(Data records)
====

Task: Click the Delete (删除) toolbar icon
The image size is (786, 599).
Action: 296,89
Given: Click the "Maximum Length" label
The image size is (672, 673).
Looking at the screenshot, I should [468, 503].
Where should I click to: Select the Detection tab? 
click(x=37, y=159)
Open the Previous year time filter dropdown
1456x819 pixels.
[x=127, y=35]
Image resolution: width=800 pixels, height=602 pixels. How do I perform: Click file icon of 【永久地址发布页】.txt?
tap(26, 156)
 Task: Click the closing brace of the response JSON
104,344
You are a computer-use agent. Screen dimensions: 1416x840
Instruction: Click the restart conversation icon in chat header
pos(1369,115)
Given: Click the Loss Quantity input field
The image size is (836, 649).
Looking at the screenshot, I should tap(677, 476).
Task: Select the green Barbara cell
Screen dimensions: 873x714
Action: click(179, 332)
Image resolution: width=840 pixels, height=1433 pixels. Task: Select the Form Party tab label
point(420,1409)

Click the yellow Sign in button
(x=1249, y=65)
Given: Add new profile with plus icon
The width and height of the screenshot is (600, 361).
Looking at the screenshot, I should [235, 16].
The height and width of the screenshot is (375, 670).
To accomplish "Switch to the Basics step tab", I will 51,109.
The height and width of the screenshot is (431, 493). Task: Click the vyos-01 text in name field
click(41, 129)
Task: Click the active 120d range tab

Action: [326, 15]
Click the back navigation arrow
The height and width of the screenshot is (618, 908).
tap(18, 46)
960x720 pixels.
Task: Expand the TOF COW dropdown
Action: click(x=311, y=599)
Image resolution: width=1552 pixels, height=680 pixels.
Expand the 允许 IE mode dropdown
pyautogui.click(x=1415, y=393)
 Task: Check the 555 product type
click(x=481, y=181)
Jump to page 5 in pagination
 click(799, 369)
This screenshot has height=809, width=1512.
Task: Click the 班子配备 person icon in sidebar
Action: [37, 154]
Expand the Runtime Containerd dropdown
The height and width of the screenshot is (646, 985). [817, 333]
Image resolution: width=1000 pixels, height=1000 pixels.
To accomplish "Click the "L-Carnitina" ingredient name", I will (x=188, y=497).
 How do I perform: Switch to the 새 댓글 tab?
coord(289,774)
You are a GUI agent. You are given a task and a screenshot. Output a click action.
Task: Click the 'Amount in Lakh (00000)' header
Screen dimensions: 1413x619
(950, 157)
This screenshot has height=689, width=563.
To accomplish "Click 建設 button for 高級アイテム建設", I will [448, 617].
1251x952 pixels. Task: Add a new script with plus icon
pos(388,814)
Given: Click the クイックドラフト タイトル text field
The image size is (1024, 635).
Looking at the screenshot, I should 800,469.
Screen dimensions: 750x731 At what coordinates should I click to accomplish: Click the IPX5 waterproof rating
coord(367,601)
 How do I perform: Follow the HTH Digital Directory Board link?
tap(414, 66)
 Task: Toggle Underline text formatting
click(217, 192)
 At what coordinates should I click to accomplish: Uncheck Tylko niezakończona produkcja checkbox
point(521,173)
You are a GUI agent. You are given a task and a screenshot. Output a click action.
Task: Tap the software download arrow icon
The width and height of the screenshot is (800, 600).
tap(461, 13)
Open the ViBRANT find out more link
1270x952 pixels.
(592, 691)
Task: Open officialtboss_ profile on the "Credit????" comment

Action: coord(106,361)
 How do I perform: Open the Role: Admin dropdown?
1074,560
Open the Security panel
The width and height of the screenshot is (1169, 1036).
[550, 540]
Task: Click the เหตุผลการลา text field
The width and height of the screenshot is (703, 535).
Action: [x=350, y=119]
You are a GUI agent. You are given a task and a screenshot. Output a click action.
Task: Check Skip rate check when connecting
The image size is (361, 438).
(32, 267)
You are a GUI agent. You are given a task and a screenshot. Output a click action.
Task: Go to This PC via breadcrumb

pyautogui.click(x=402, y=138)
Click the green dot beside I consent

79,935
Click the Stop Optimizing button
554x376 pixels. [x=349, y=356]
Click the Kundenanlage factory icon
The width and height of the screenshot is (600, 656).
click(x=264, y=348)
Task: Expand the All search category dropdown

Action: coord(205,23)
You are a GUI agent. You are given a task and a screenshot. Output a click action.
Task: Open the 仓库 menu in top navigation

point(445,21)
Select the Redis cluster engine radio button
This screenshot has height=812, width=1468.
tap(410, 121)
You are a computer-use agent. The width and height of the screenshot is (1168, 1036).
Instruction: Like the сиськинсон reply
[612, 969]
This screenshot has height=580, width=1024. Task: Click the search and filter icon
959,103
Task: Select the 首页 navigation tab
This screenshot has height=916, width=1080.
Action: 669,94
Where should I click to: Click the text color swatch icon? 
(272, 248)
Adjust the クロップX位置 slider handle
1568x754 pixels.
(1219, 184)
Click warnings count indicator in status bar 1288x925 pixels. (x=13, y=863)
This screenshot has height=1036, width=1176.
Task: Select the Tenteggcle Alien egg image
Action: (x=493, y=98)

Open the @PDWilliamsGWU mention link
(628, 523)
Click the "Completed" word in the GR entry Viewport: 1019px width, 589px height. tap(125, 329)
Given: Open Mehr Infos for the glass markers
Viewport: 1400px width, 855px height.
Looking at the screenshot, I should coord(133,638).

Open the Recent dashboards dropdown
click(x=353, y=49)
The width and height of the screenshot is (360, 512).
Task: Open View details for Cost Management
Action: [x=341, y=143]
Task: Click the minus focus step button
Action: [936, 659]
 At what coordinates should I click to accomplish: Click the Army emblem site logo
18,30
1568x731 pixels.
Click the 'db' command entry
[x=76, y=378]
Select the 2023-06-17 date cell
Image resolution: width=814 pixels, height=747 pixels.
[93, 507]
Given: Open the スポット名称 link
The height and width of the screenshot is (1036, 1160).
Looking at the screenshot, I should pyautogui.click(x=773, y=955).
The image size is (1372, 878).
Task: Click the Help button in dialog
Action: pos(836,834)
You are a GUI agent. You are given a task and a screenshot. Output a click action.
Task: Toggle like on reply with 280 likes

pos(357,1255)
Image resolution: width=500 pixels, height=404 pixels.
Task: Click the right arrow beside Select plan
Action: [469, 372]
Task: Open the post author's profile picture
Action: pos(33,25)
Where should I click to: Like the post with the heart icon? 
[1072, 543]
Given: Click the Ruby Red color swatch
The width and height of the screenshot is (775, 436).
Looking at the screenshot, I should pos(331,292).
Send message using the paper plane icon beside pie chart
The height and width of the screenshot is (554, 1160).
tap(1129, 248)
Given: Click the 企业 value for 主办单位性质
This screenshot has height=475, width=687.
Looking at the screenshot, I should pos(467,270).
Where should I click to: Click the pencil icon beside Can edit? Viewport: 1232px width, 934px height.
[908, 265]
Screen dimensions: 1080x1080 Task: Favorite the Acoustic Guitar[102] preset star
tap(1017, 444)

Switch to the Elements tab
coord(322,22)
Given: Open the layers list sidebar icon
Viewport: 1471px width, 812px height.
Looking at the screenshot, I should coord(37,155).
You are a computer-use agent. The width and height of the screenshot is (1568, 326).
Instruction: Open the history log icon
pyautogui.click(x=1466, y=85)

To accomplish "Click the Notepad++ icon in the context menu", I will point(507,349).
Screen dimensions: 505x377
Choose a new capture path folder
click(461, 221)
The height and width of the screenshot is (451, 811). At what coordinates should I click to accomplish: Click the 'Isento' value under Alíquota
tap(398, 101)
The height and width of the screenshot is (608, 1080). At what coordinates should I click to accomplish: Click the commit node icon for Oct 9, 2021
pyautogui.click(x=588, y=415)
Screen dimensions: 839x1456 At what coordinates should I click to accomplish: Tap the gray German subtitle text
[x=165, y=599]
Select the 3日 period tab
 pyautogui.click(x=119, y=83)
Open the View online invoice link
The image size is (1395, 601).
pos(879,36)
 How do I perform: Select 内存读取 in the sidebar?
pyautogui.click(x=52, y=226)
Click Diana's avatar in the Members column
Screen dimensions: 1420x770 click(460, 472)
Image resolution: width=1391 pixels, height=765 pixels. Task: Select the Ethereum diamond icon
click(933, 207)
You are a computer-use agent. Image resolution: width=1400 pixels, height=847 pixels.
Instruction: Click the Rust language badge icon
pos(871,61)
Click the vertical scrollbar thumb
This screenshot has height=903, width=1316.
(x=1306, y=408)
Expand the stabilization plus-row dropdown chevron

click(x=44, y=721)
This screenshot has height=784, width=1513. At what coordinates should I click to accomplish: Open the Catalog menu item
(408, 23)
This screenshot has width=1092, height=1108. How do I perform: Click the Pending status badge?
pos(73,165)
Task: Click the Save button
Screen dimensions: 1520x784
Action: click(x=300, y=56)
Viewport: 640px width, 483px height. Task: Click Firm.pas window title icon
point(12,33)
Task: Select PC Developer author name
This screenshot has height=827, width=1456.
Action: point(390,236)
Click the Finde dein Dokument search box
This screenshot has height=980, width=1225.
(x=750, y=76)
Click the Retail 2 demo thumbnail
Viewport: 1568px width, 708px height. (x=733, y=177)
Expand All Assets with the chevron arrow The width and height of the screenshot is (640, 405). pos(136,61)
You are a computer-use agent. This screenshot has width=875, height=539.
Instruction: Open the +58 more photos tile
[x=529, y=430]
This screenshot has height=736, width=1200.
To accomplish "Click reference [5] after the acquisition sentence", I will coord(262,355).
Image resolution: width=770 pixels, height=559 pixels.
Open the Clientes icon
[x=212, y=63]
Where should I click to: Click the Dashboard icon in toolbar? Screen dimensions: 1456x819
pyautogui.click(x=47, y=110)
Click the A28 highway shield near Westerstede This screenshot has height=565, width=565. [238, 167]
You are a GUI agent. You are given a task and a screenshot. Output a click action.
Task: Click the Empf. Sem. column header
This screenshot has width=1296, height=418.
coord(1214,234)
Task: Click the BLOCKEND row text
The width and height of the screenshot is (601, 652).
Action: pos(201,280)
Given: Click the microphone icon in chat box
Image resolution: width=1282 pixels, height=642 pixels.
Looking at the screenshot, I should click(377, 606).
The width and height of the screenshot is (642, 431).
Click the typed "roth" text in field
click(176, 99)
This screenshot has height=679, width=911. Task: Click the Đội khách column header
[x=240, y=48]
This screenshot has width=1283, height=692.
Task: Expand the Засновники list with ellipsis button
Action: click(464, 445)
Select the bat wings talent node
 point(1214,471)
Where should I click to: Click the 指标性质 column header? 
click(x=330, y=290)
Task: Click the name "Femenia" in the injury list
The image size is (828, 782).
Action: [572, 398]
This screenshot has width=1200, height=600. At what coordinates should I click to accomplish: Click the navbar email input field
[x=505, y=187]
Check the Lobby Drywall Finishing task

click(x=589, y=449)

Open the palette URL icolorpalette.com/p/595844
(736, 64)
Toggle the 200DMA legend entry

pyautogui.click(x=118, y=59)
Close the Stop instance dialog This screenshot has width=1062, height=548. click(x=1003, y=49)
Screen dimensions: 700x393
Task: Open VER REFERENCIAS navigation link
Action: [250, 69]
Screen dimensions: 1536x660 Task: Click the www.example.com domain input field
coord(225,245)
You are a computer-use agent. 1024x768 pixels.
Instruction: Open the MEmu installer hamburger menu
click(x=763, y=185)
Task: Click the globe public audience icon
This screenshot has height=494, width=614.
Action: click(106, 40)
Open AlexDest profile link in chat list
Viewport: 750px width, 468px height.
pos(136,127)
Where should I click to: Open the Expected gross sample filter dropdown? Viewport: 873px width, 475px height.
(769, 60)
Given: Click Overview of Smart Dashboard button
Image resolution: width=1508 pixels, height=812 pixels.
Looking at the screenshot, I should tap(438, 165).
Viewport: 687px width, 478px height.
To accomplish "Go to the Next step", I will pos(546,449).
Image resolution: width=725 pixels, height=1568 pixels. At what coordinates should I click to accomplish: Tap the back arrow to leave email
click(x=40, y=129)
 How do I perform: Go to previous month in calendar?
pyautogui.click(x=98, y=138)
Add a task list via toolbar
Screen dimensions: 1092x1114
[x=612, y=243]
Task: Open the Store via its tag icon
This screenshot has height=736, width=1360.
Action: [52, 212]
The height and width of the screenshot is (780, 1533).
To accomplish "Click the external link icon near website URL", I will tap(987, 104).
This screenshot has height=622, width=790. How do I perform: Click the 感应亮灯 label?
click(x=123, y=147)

====

**Your instructions**
Render the items from the start of the records through the line containing "click(41, 129)" as a Markdown table with columns Row and Text, leaving out blank lines.

**Written response**
| Row | Text |
|---|---|
| 1 | Task: Click the Delete (删除) toolbar icon |
| 2 | The image size is (786, 599). |
| 3 | Action: 296,89 |
| 4 | Given: Click the "Maximum Length" label |
| 5 | The image size is (672, 673). |
| 6 | Looking at the screenshot, I should [468, 503]. |
| 7 | Where should I click to: Select the Detection tab?  |
| 8 | click(x=37, y=159) |
| 9 | Open the Previous year time filter dropdown |
| 10 | 1456x819 pixels. |
| 11 | [x=127, y=35] |
| 12 | Image resolution: width=800 pixels, height=602 pixels. How do I perform: Click file icon of 【永久地址发布页】.txt? |
| 13 | tap(26, 156) |
| 14 |  Task: Click the closing brace of the response JSON |
| 15 | 104,344 |
| 16 | You are a computer-use agent. Screen dimensions: 1416x840 |
| 17 | Instruction: Click the restart conversation icon in chat header |
| 18 | pos(1369,115) |
| 19 | Given: Click the Loss Quantity input field |
| 20 | The image size is (836, 649). |
| 21 | Looking at the screenshot, I should tap(677, 476). |
| 22 | Task: Select the green Barbara cell |
| 23 | Screen dimensions: 873x714 |
| 24 | Action: click(179, 332) |
| 25 | Image resolution: width=840 pixels, height=1433 pixels. Task: Select the Form Party tab label |
| 26 | point(420,1409) |
| 27 | Click the yellow Sign in button |
| 28 | (x=1249, y=65) |
| 29 | Given: Add new profile with plus icon |
| 30 | The width and height of the screenshot is (600, 361). |
| 31 | Looking at the screenshot, I should [235, 16]. |
| 32 | The height and width of the screenshot is (375, 670). |
| 33 | To accomplish "Switch to the Basics step tab", I will 51,109. |
| 34 | The height and width of the screenshot is (431, 493). Task: Click the vyos-01 text in name field |
| 35 | click(41, 129) |